Every entry below should be printed exactly, without its images.

[SUPPLIED MATERIAL — start]

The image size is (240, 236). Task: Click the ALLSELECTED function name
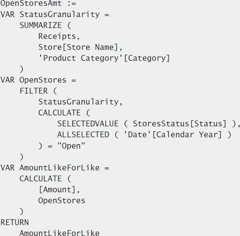(x=83, y=135)
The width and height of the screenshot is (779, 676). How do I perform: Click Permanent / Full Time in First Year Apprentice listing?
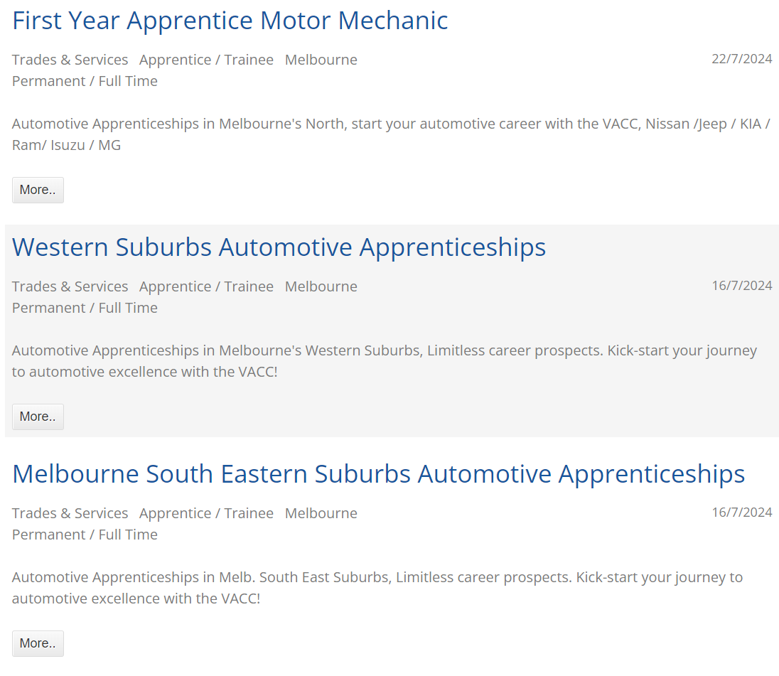click(85, 81)
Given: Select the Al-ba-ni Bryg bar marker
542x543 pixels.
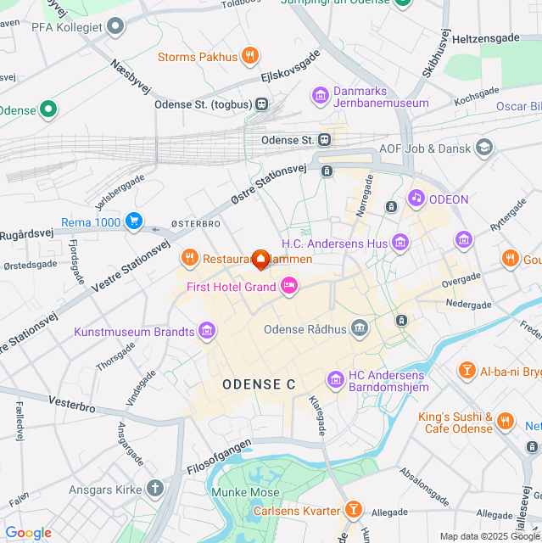Looking at the screenshot, I should coord(467,371).
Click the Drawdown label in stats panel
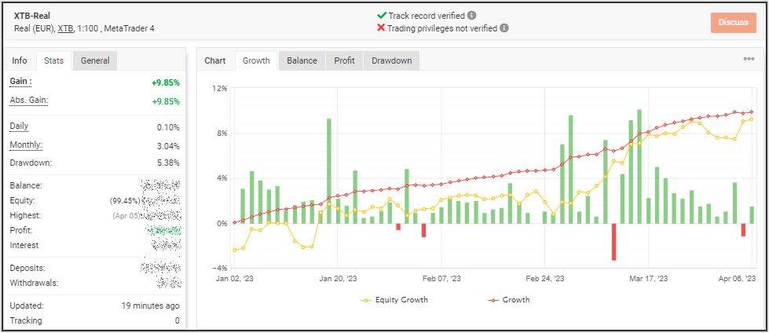 (x=31, y=163)

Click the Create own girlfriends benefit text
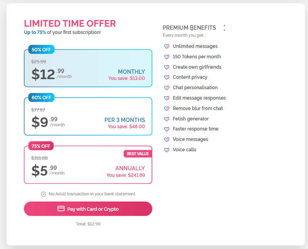tap(197, 67)
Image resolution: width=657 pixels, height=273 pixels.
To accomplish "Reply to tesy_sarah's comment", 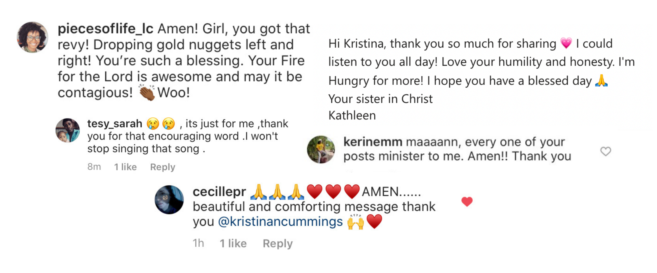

[SUPPLIED MATERIAL — finish]

* FINISHED TASK *
The image size is (240, 236). Task: Click the ALLSELECTED function name
(x=83, y=135)
The width and height of the screenshot is (779, 676). How do I perform: Click Permanent / Full Time in First Year Apprentice listing?
click(85, 81)
Given: Select the Al-ba-ni Bryg bar marker
542x543 pixels.
Looking at the screenshot, I should coord(467,371).
Click the Drawdown label in stats panel
 (x=31, y=163)

Click the Create own girlfriends benefit text
tap(197, 67)
Image resolution: width=657 pixels, height=273 pixels.
To accomplish "Reply to tesy_sarah's comment", 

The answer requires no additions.